GEGEVEN TEKST:

-.-.-

1 Samuel 6

Alle 2 beschikbare vertalingen

1
CANISIUS

Nadat met dit al de ark van Jahweh zeven maanden op Filistijnse bodem had vertoefd,

WILLIBRORD

Zeven maanden was de ark van Jahwe op Filistijns gebied.

2
CANISIUS

riepen de Filistijnen de priesters en de waarzeggers bijeen, en vroegen: Hoe moeten we doen met de ark van Jahweh; zegt ons, hoe wij ze naar haar plaats terug moeten sturen.

WILLIBRORD

Toen wendden de Filistijnen zich tot de priesters en waarzeggers en zeiden: `Wij weten geen raad met de ark van Jahwe; zeg ons, hoe wij haar terug kunnen sturen naar de plaats waar ze thuishoort.'

3
CANISIUS

Zij antwoordden: Stuurt gij de ark van Israëls God terug, dan moogt gij haar niet zo maar laten gaan, maar moet gij haar een zoenoffer brengen. Dan zult gij genezen, en zal het u duidelijk worden, waarom haar hand van u niet week.

WILLIBRORD

Zij antwoordden: `Als u de ark van de God van Israël wilt terugsturen, kunt u dat maar niet zonder meer doen: u moet Hem beslist ook een genoegdoening geven. Pas dan zult u met rust gelaten worden en begrijpen, waarom zijn hand niet van u wijkt.'

4
CANISIUS

Ze zeiden nu: Wat voor een zoenoffer moeten we haar brengen? Ze antwoordden: Naar

WILLIBRORD

De Filistijnen vroegen: `Wat voor genoegdoening moeten wij Hem geven?' Zij antwoordden: `De Filistijn en hebben vijf stadsvorsten; geeft dus vijf gouden gezwellen en vijf gouden muizen, want allen, zowel u als uw stadsvorsten, lijden onder dezelfde plaag.

5
CANISIUS

Gij moet dus afbeeldingen maken van uw aambeien en afbeeldingen van uw muizen, die het land verpesten; zo zult ge hulde brengen aan Israëls God. Misschien trekt Hij dan zijn hand van u terug, en van uw goden en uw land.

WILLIBRORD

U moet dus afbeeldingen maken van uw gezwellen en van de muizen die uw land teisteren. Zo moet u hulde brengen aan de God van Israël. Misschien laat zijn hand dan u, uw goden en uw land met rust.

6
CANISIUS

Waarom zoudt ge u blijven verzetten, evenals de Egyptenaren en Farao dit hebben gedaan?

-.-.-

MATERIAAL:

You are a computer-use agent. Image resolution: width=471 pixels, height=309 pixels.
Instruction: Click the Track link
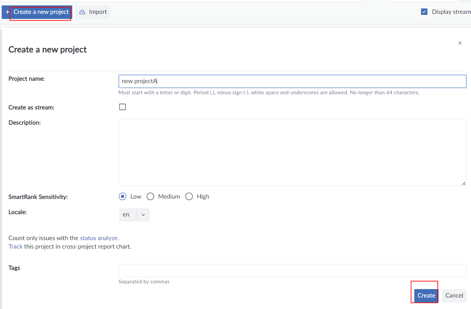[x=16, y=247]
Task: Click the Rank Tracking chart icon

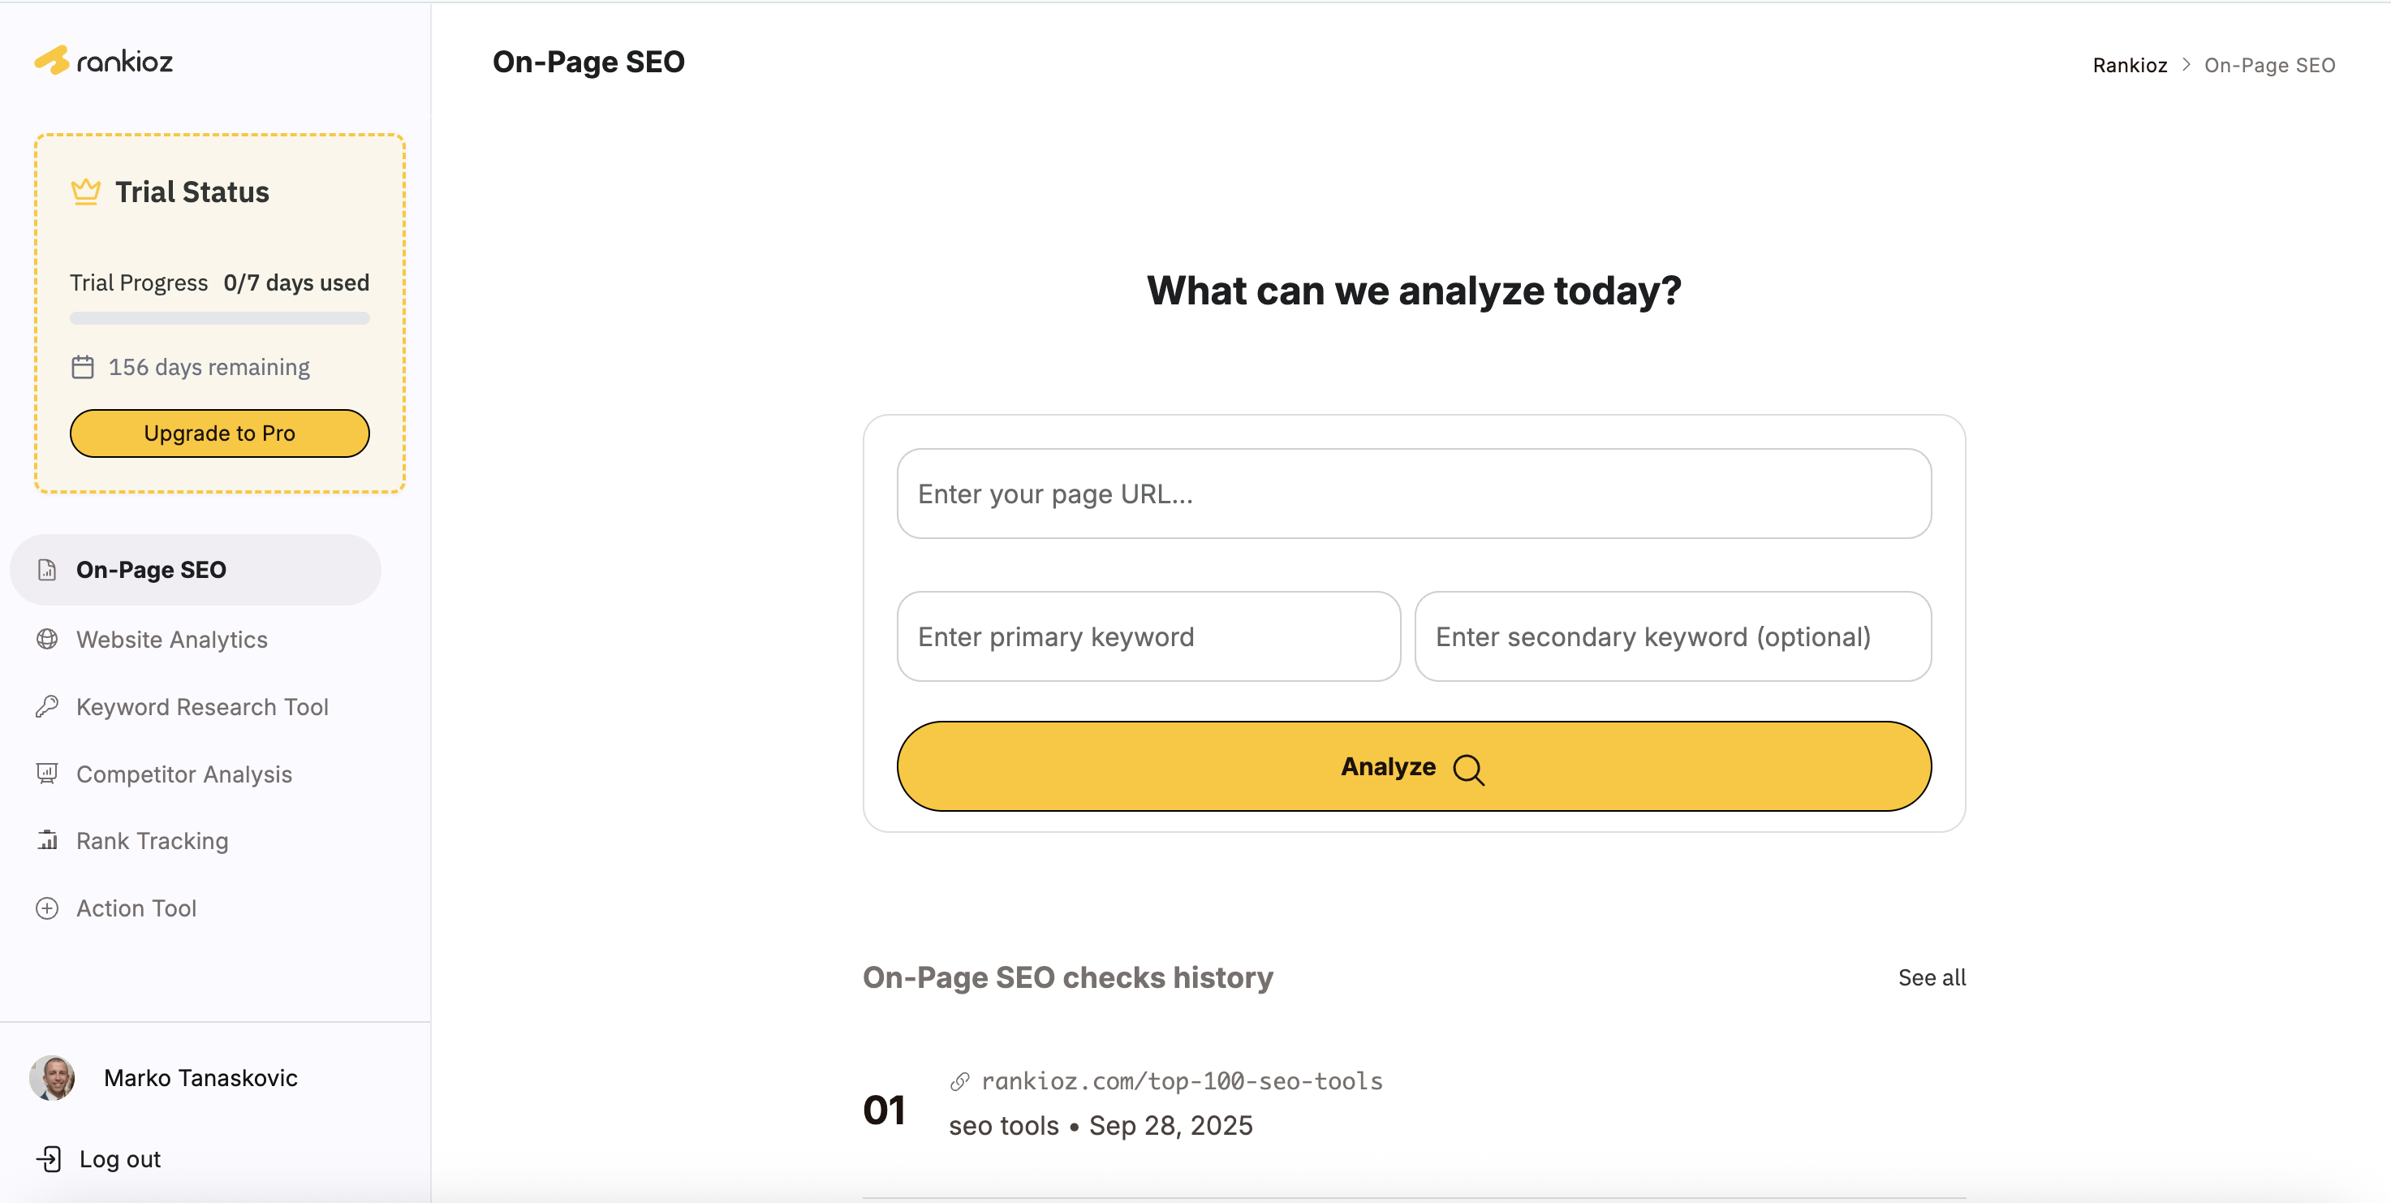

-.-.-

SCHRIJFOPDRACHT:
Hoe gaat de tekst over 1 Samuël 6 verder na de laatste zin? Schrijf het vervolg.

ANTWOORD:
WILLIBRORD

Waarom zoudt u ook halsstarrig zijn, zoals de Egyptenaren en Farao? Zodra Jahwe zijn spel met hen begon te spelen, moesten zij de Israëlieten toch laten gaan, niet waar?

7
CANISIUS

Maakt dus een nieuwe wagen, haalt twee zogende koeien, die nog geen juk gedragen hebben, spant de koeien voor de wagen, en laat haar jongen op stal.

WILLIBRORD

Welnu, zorgt voor een nieuwe wagen en voor twee zogende koeien, die nog geen juk gedragen hebben. Spant die voor de wagen, maar zet haar kalveren op stal.

8
CANISIUS

Dan moet gij de ark van Jahweh nemen en haar op de wagen zetten, en de gouden voorwerpen, welke ge haar als zoenoffer brengt, in een kistje naast haar neerleggen. Laat de ark dan maar gaan,

WILLIBRORD

Plaatst de ark van Jahwe op de wagen en legt de gouden voorwerpen, die u Hem als genoegdoening geeft, in een kistje ernaast. Laat dan de ark maar gaan.

9
CANISIUS

en let op! Als zij de weg naar haar eigen land inslaat, naar Bet-Sjémesj, dan is zij het, die ons die vreselijke ramp heeft bezorgd; zo niet, dan weten we tenminste, dat niet haar hand ons het leed heeft berokkend, maar dat het ons bij toeval trof.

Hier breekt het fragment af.